When you copy-paste data from PDF:s, for example, you can get undesirable characters included like control characters or exotic whitespaces or some other stuff that I don't know everything about. Python has an isprintable() method to distinguishing them from printable characters that you're more likely to wanna feed into your program.
Would be great if Rust also had this method on the char type.
isprintable in python doesn't always do what you want. For example, zero-width space (U+200B) and non-breaking space (U+00A0) tab ('\t', U+0009) and newline ('\n', U+000A) are all considered as non-printable. Python's definition of "printable" only cares about whether repr() would need to escape it. Getting a universally agreed upon definition of what's printable is probably not possible, and will depend on the exact use case.

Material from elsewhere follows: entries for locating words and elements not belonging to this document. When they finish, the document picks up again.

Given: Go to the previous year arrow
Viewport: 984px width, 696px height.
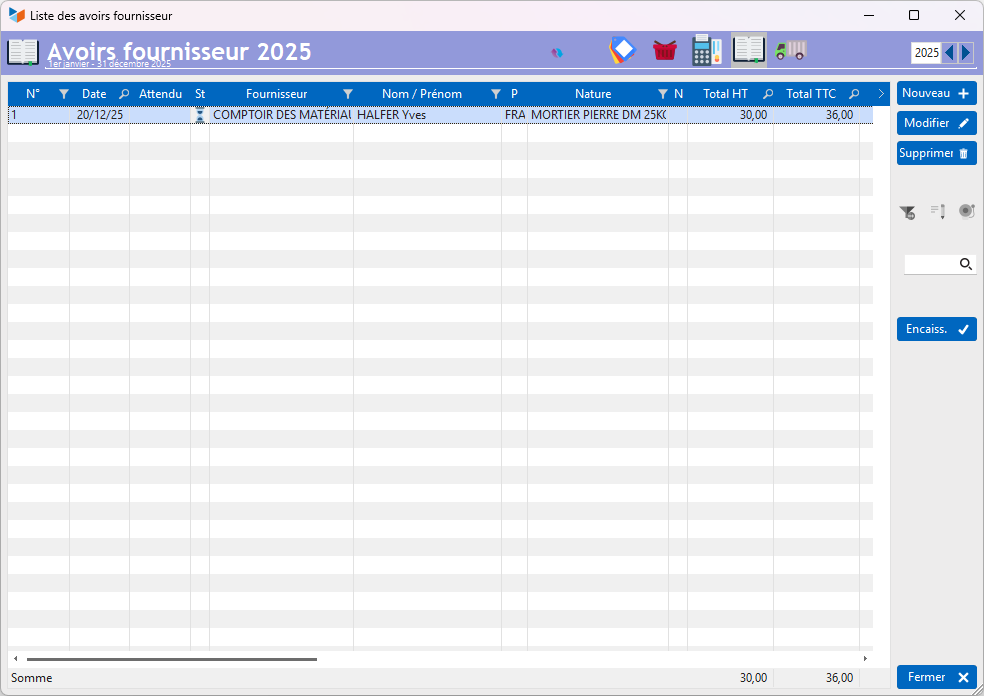Looking at the screenshot, I should [949, 52].
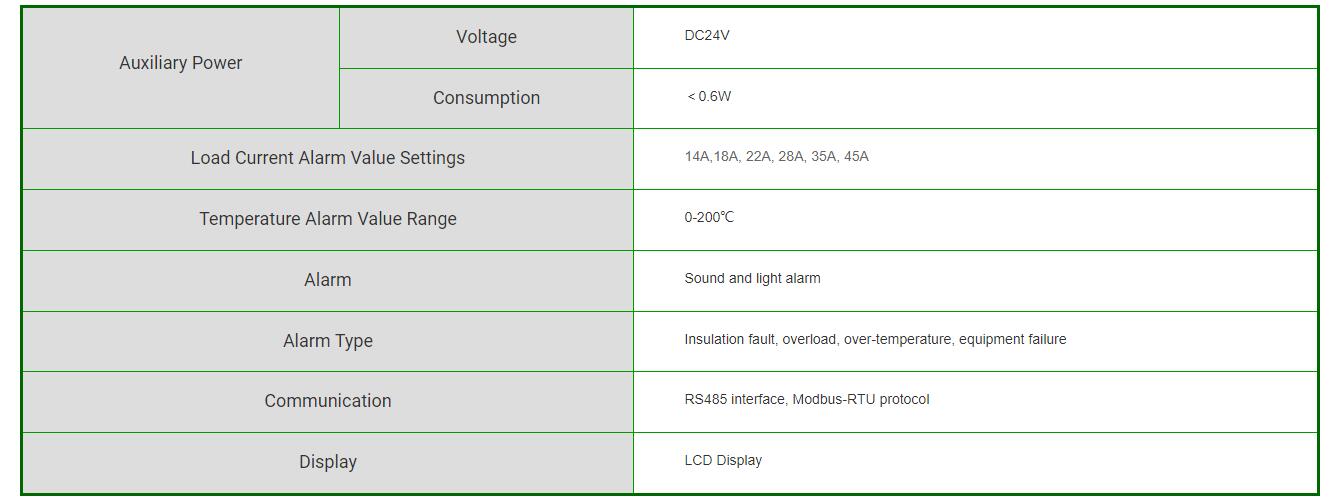Click Load Current Alarm Value Settings
This screenshot has width=1331, height=504.
pos(328,158)
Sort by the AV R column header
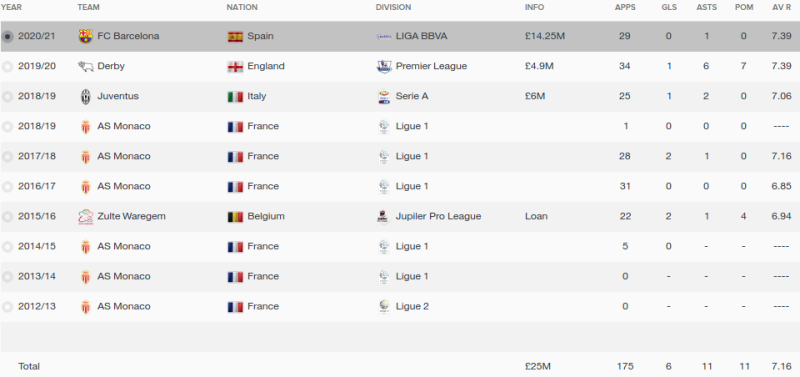The image size is (800, 377). tap(782, 7)
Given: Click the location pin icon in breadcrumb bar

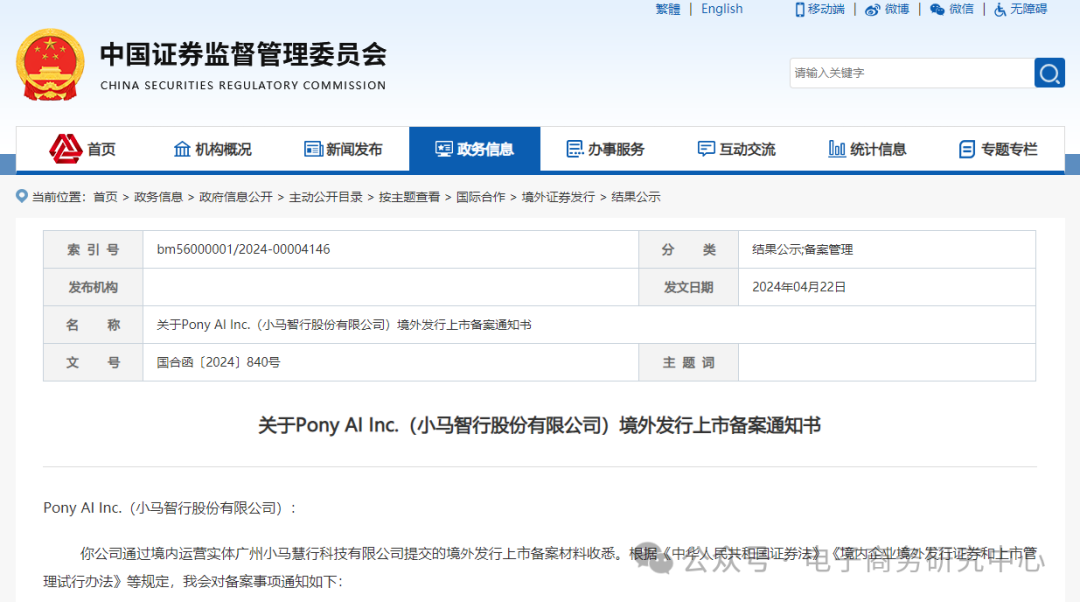Looking at the screenshot, I should coord(21,196).
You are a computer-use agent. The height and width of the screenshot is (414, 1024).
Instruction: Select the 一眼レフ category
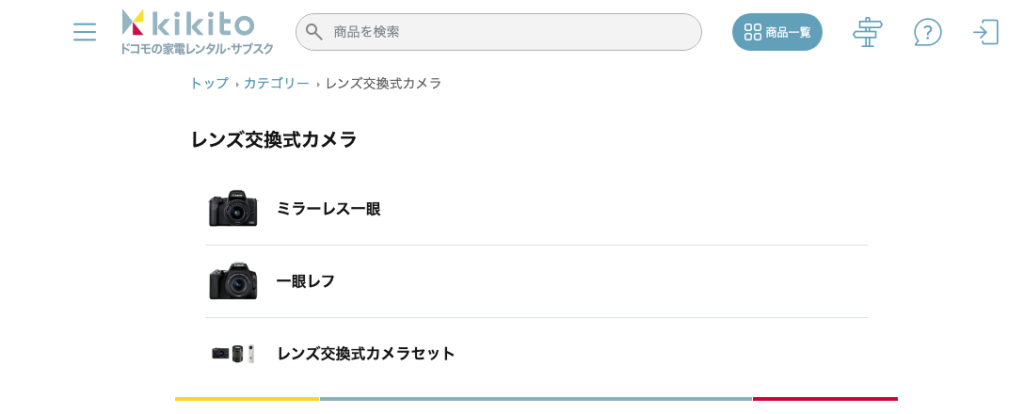coord(305,281)
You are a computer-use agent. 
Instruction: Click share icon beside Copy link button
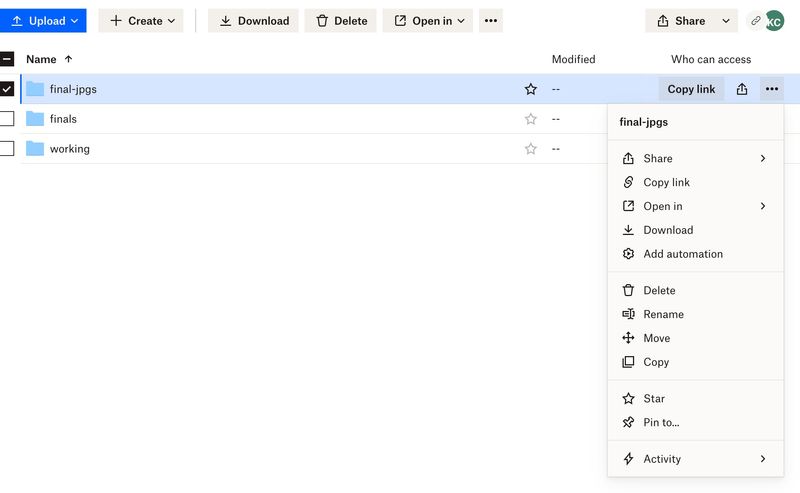point(741,89)
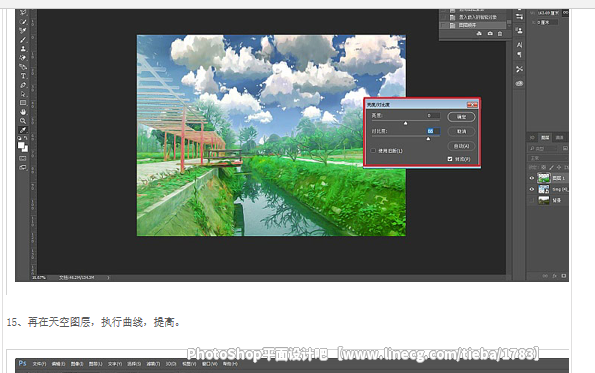
Task: Open the layer filter type dropdown
Action: pos(543,148)
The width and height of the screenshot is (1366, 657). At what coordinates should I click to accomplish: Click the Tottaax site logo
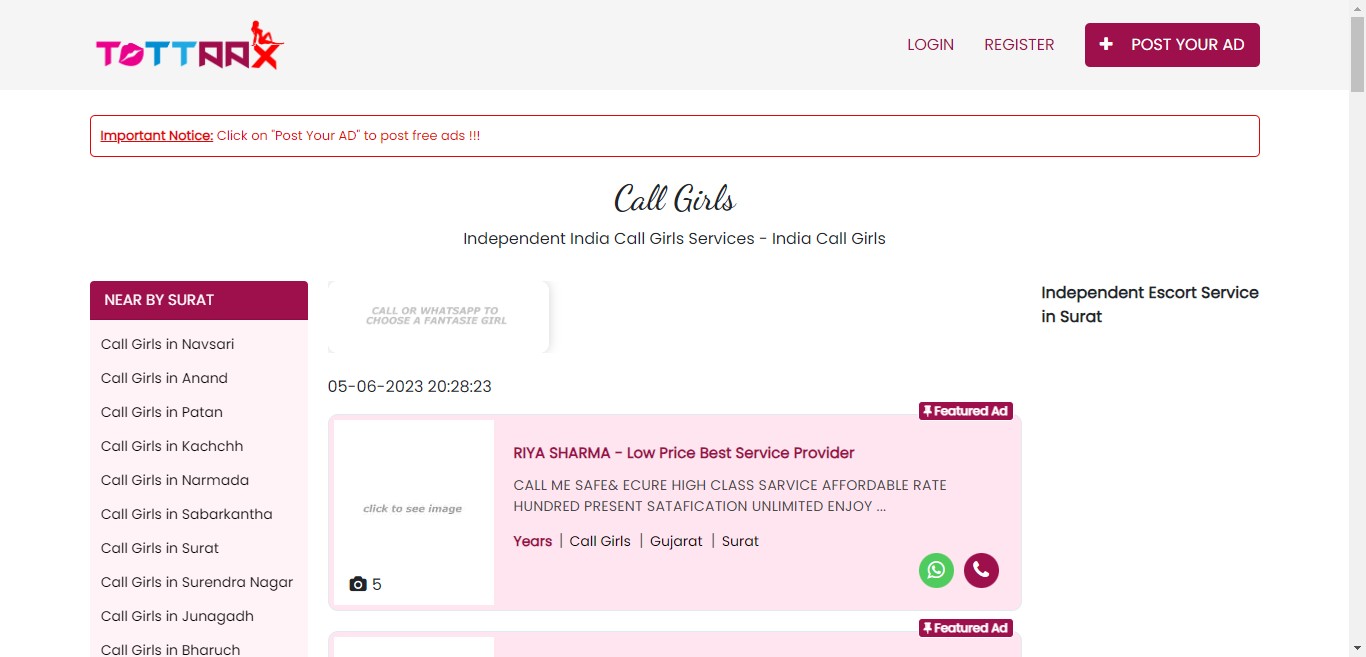pos(190,46)
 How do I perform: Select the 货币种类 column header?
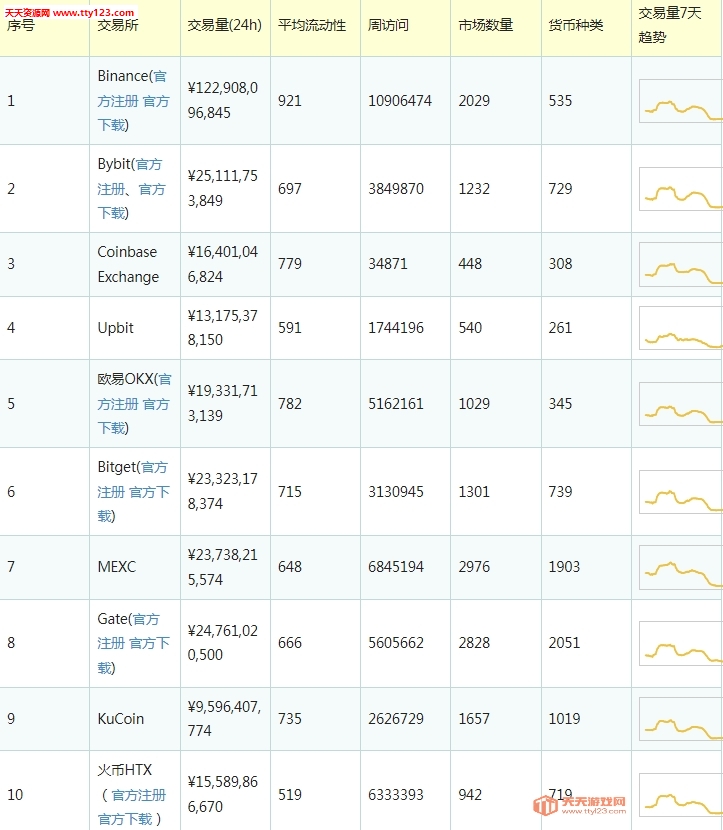pos(576,25)
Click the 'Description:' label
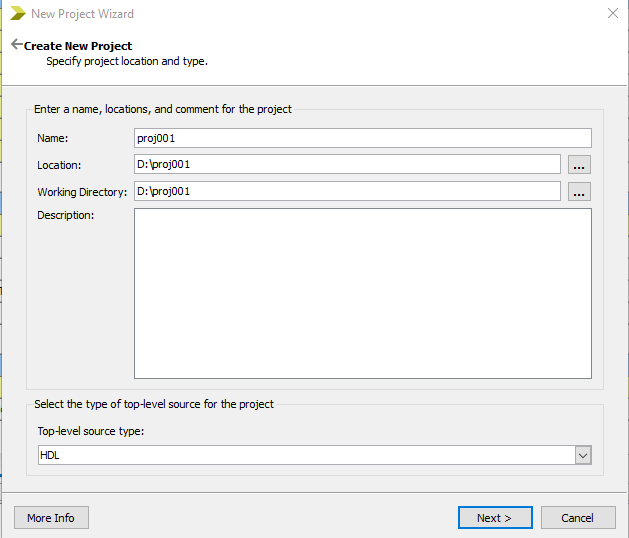 [x=65, y=215]
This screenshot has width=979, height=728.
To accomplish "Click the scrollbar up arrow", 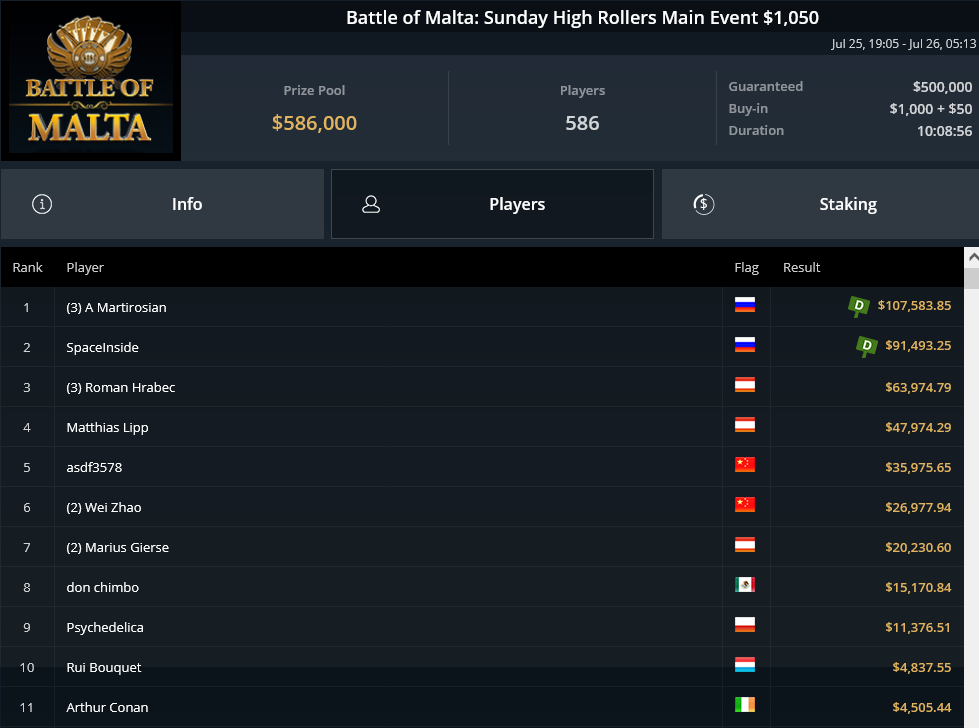I will point(972,257).
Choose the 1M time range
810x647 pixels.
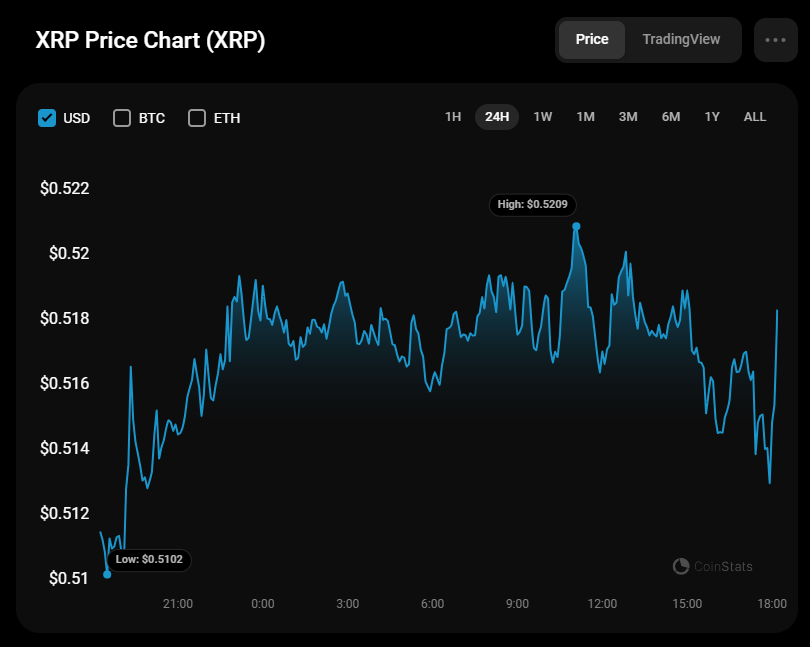(x=585, y=117)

I don’t think it’s feasible to define "printable" in Unicode, except as !ch.is_control() perhaps. Numerous code points modify adjacent code points, and their "printability" is only meaningful in context, on the grapheme cluster level. I guess the direct analogy to Python is "what does <char as Debug>::fmt() escape", which actually… I’m not sure what it does and does not.
I think I must have accidentally leveraged this private function in the crate I just made that implements the is_printable() method the way I imagined (but I still think it should be available by default in standard library):
The way the compiler works is that some characters will get printed (i.e. parsed into an actual character), while others will instead produce the unicode value like \u{7} in the case of the bell character - at least when you're using the Debug trait.
I leveraged this discrimination of characters to implement an is_printable method
The most foolproof method to do this is probably to use this function to get the general category of the character, and decide which categories should count as "printable".
Indeed, and deciding that is not trivial and it really also depends on your use case. In some cases "printable" may even in 2024 simply mean char::is_ascii_graphic.
I wrote a program that goes through all the unicodes 1 - 0x99_999, and it identifies correctly which unicodes are printable or not. It prints with green color "{..} is printable" and what the character is, if it's printable. But if it's not printable, it will print "{..} is unprintable" and how the compiler displays the character. You can copy-paste it into a new project and run it after u import the colored crate:
printability identifier
use std::{thread::sleep, time::Duration};
use colored::*;
fn main() {
let min_value = 0x1;
// let min_value = 75;
// let max_value = 120;
let max_value = 0x99_999;
for unicode in min_value..=max_value {
let Some(character) = char::from_u32(unicode) else {
println!("{unicode} is unprintable");
continue;
};
let escape_debug = character.escape_debug().to_string();
let is_special_printable = is_special_printable(&escape_debug);
let escapes = escape_debug.starts_with('\\');
let single_char = escape_debug.len() == 1;
let typical_printable = !escapes || single_char;
if typical_printable || is_special_printable {
println!("{unicode} is {}", "printable".green());
dbg!(character);
} else {
println!("{unicode} is {}", "unprintable".red());
dbg!(character);
}
println!();
println!();
sleep(Duration::from_millis(100));
}
}
pub fn is_special_printable(escape_debug: &str) -> bool {
let character = escape_debug.chars().last().unwrap();
let is_special_printable = matches!(character, '\'' | '\"' | '\\' | '/');
is_special_printable
}
No method is globally applicable. That's why different methods/functions/structs/etc are used for different use cases and for different situations. Rust already prints some characters but not others (in the latter case it prints the escape code instead), so the goal of is_printable() is to turn that into a method that returns a boolean
Your implementation is much more involved than it needs to be. It can just be |c: char| matches!(c, '\"' | '\'' | '\\') || c.escape_debug().count() == 1). (Note that this is counts char, not bytes.) However, escape_debug for strsays
Note: only extended grapheme codepoints that begin the string will be escaped.
so checking each codepoint individually will give a different result than the string as a whole.
Separately, a simple test is at best a heuristic. If you actually want to know anything, you need to query the font rendering stack, because that's what actually decides what it means to "print" some text.
I added a comprehensive visual inspection unit test for confirming that each character is correctly processed. I also simplified the code pretty much as you suggested.